◆ **DATASET RECORDS**
===============
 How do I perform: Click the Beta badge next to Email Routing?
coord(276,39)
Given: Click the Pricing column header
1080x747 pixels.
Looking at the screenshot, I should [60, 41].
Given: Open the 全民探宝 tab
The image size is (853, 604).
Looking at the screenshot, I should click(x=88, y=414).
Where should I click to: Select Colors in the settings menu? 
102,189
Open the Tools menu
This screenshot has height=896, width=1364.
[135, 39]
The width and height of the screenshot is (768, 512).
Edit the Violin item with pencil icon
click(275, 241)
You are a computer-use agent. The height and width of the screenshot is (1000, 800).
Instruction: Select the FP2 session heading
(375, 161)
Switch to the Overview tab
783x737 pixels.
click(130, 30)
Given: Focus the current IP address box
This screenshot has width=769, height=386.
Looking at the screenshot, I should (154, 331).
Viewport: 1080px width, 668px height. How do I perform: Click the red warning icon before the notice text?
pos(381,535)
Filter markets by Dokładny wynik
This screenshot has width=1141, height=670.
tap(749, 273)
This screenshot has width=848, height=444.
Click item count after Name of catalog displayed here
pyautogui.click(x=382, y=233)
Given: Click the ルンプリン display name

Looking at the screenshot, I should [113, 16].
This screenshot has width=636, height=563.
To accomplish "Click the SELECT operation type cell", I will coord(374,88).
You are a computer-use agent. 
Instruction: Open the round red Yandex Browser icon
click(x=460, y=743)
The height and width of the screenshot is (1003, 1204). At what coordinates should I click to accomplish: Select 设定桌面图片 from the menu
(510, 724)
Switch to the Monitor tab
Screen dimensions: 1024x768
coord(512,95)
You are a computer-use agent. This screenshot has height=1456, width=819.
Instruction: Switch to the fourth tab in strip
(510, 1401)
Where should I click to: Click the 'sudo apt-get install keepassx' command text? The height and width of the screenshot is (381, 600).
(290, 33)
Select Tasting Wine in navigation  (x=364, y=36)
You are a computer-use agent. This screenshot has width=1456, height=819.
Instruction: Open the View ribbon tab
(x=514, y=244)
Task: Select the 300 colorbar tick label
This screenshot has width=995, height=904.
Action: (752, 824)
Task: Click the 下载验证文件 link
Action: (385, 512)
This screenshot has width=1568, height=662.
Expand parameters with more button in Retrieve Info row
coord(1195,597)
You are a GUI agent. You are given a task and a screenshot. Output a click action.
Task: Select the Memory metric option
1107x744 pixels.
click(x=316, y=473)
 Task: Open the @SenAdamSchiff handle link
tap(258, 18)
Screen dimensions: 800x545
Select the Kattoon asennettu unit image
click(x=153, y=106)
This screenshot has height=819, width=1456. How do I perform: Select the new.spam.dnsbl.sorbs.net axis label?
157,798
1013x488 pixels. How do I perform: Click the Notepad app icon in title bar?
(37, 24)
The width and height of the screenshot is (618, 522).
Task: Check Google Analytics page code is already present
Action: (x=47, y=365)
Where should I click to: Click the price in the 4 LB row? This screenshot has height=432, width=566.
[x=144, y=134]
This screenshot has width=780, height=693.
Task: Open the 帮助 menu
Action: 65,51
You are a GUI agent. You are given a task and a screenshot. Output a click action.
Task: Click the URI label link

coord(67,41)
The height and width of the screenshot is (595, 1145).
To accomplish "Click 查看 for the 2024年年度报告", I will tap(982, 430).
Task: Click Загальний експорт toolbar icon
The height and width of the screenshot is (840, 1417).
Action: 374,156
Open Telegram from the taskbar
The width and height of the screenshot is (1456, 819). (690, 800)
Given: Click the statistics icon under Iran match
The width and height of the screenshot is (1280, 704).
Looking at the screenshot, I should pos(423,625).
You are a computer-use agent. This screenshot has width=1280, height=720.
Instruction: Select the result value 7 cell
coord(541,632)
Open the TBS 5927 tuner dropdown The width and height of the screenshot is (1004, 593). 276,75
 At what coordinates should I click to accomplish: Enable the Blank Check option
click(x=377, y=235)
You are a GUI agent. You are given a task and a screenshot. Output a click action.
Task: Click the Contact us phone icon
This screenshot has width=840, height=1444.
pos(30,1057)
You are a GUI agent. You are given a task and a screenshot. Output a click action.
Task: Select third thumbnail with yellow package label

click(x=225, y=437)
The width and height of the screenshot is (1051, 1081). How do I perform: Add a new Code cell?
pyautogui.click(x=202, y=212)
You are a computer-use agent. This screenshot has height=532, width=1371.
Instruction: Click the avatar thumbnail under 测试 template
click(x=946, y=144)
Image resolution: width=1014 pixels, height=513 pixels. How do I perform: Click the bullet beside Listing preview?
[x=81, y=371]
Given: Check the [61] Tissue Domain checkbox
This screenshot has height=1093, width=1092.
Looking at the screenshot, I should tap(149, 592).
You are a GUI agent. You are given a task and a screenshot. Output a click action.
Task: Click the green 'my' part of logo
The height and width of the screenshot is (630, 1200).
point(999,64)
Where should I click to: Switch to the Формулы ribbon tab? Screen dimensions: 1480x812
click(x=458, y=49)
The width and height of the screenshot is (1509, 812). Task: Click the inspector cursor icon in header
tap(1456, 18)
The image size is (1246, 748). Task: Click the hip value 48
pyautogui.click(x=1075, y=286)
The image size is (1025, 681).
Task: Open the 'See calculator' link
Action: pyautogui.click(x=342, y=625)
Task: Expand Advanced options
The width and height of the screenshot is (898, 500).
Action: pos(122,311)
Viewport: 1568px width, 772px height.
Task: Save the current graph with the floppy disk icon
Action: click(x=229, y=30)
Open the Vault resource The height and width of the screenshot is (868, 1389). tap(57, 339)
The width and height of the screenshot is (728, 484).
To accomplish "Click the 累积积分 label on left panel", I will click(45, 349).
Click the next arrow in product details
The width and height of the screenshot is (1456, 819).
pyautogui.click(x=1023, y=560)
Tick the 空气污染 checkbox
===============
◆ **WHAT YOU NEED TO DO**
Rewrite every line of the items above as a JSON list of strings, one string per line, leaving out blank lines.

◆ **WRITTEN ANSWER**
[
  " How do I perform: Click the Beta badge next to Email Routing?",
  "coord(276,39)",
  "Given: Click the Pricing column header",
  "1080x747 pixels.",
  "Looking at the screenshot, I should [60, 41].",
  "Given: Open the 全民探宝 tab",
  "The image size is (853, 604).",
  "Looking at the screenshot, I should click(x=88, y=414).",
  "Where should I click to: Select Colors in the settings menu? ",
  "102,189",
  "Open the Tools menu",
  "This screenshot has height=896, width=1364.",
  "[135, 39]",
  "The width and height of the screenshot is (768, 512).",
  "Edit the Violin item with pencil icon",
  "click(275, 241)",
  "You are a computer-use agent. The height and width of the screenshot is (1000, 800).",
  "Instruction: Select the FP2 session heading",
  "(375, 161)",
  "Switch to the Overview tab",
  "783x737 pixels.",
  "click(130, 30)",
  "Given: Focus the current IP address box",
  "This screenshot has width=769, height=386.",
  "Looking at the screenshot, I should (154, 331).",
  "Viewport: 1080px width, 668px height. How do I perform: Click the red warning icon before the notice text?",
  "pos(381,535)",
  "Filter markets by Dokładny wynik",
  "This screenshot has width=1141, height=670.",
  "tap(749, 273)",
  "This screenshot has width=848, height=444.",
  "Click item count after Name of catalog displayed here",
  "pyautogui.click(x=382, y=233)",
  "Given: Click the ルンプリン display name",
  "Looking at the screenshot, I should [113, 16].",
  "This screenshot has width=636, height=563.",
  "To accomplish \"Click the SELECT operation type cell\", I will coord(374,88).",
  "You are a computer-use agent. ",
  "Instruction: Open the round red Yandex Browser icon",
  "click(x=460, y=743)",
  "The height and width of the screenshot is (1003, 1204). At what coordinates should I click to accomplish: Select 设定桌面图片 from the menu",
  "(510, 724)",
  "Switch to the Monitor tab",
  "Screen dimensions: 1024x768",
  "coord(512,95)",
  "You are a computer-use agent. This screenshot has height=1456, width=819.",
  "Instruction: Switch to the fourth tab in strip",
  "(510, 1401)",
  "Where should I click to: Click the 'sudo apt-get install keepassx' command text? The height and width of the screenshot is (381, 600).",
  "(290, 33)",
  "Select Tasting Wine in navigation  (x=364, y=36)",
  "You are a computer-use agent. This screenshot has width=1456, height=819.",
  "Instruction: Open the View ribbon tab",
  "(x=514, y=244)",
  "Task: Select the 300 colorbar tick label",
  "This screenshot has width=995, height=904.",
  "Action: (752, 824)",
  "Task: Click the 下载验证文件 link",
  "Action: (385, 512)",
  "This screenshot has width=1568, height=662.",
  "Expand parameters with more button in Retrieve Info row",
  "coord(1195,597)",
  "You are a GUI agent. You are given a task and a screenshot. Output a click action.",
  "Task: Select the Memory metric option",
  "1107x744 pixels.",
  "click(x=316, y=473)",
  " Task: Open the @SenAdamSchiff handle link",
  "tap(258, 18)",
  "Screen dimensions: 800x545",
  "Select the Kattoon asennettu unit image",
  "click(x=153, y=106)",
  "This screenshot has height=819, width=1456. How do I perform: Select the new.spam.dnsbl.sorbs.net axis label?",
  "157,798",
  "1013x488 pixels. How do I perform: Click the Notepad app icon in title bar?",
  "(37, 24)",
  "The width and height of the screenshot is (618, 522).",
  "Task: Check Google Analytics page code is already present",
  "Action: (x=47, y=365)",
  "Where should I click to: Click the price in the 4 LB row? This screenshot has height=432, width=566.",
  "[x=144, y=134]",
  "This screenshot has width=780, height=693.",
  "Task: Open the 帮助 menu",
  "Action: 65,51",
  "You are a GUI agent. You are given a task and a screenshot. Output a click action.",
  "Task: Click the URI label link",
  "coord(67,41)",
  "The height and width of the screenshot is (595, 1145).",
  "To accomplish \"Click 查看 for the 2024年年度报告\", I will tap(982, 430).",
  "Task: Click Загальний експорт toolbar icon",
  "The height and width of the screenshot is (840, 1417).",
  "Action: 374,156",
  "Open Telegram from the taskbar",
  "The width and height of the screenshot is (1456, 819). (690, 800)",
  "Given: Click the statistics icon under Iran match",
  "The width and height of the screenshot is (1280, 704).",
  "Looking at the screenshot, I should pos(423,625).",
  "You are a computer-use agent. This screenshot has width=1280, height=720.",
  "Instruction: Select the result value 7 cell",
  "coord(541,632)",
  "Open the TBS 5927 tuner dropdown The width and height of the screenshot is (1004, 593). 276,75",
  " At what coordinates should I click to accomplish: Enable the Blank Check option",
  "click(x=377, y=235)",
  "You are a GUI agent. You are given a task and a screenshot. Output a click action.",
  "Task: Click the Contact us phone icon",
  "This screenshot has width=840, height=1444.",
  "pos(30,1057)",
  "You are a GUI agent. You are given a task and a screenshot. Output a click action.",
  "Task: Select third thumbnail with yellow package label",
  "click(x=225, y=437)",
  "The width and height of the screenshot is (1051, 1081). How do I perform: Add a new Code cell?",
  "pyautogui.click(x=202, y=212)",
  "You are a computer-use agent. This screenshot has height=532, width=1371.",
  "Instruction: Click the avatar thumbnail under 测试 template",
  "click(x=946, y=144)",
  "Image resolution: width=1014 pixels, height=513 pixels. How do I perform: Click the bullet beside Listing preview?",
  "[x=81, y=371]",
  "Given: Check the [61] Tissue Domain checkbox",
  "This screenshot has height=1093, width=1092.",
  "Looking at the screenshot, I should tap(149, 592).",
  "You are a GUI agent. You are given a task and a screenshot. Output a click action.",
  "Task: Click the green 'my' part of logo",
  "The height and width of the screenshot is (630, 1200).",
  "point(999,64)",
  "Where should I click to: Switch to the Формулы ribbon tab? Screen dimensions: 1480x812",
  "click(x=458, y=49)",
  "The width and height of the screenshot is (1509, 812). Task: Click the inspector cursor icon in header",
  "tap(1456, 18)",
  "The image size is (1246, 748). Task: Click the hip value 48",
  "pyautogui.click(x=1075, y=286)",
  "The image size is (1025, 681).",
  "Task: Open the 'See calculator' link",
  "Action: pyautogui.click(x=342, y=625)",
  "Task: Expand Advanced options",
  "The width and height of the screenshot is (898, 500).",
  "Action: pos(122,311)",
  "Viewport: 1568px width, 772px height.",
  "Task: Save the current graph with the floppy disk icon",
  "Action: click(x=229, y=30)",
  "Open the Vault resource The height and width of the screenshot is (868, 1389). tap(57, 339)",
  "The width and height of the screenshot is (728, 484).",
  "To accomplish \"Click the 累积积分 label on left panel\", I will click(45, 349).",
  "Click the next arrow in product details",
  "The width and height of the screenshot is (1456, 819).",
  "pyautogui.click(x=1023, y=560)",
  "Tick the 空气污染 checkbox"
]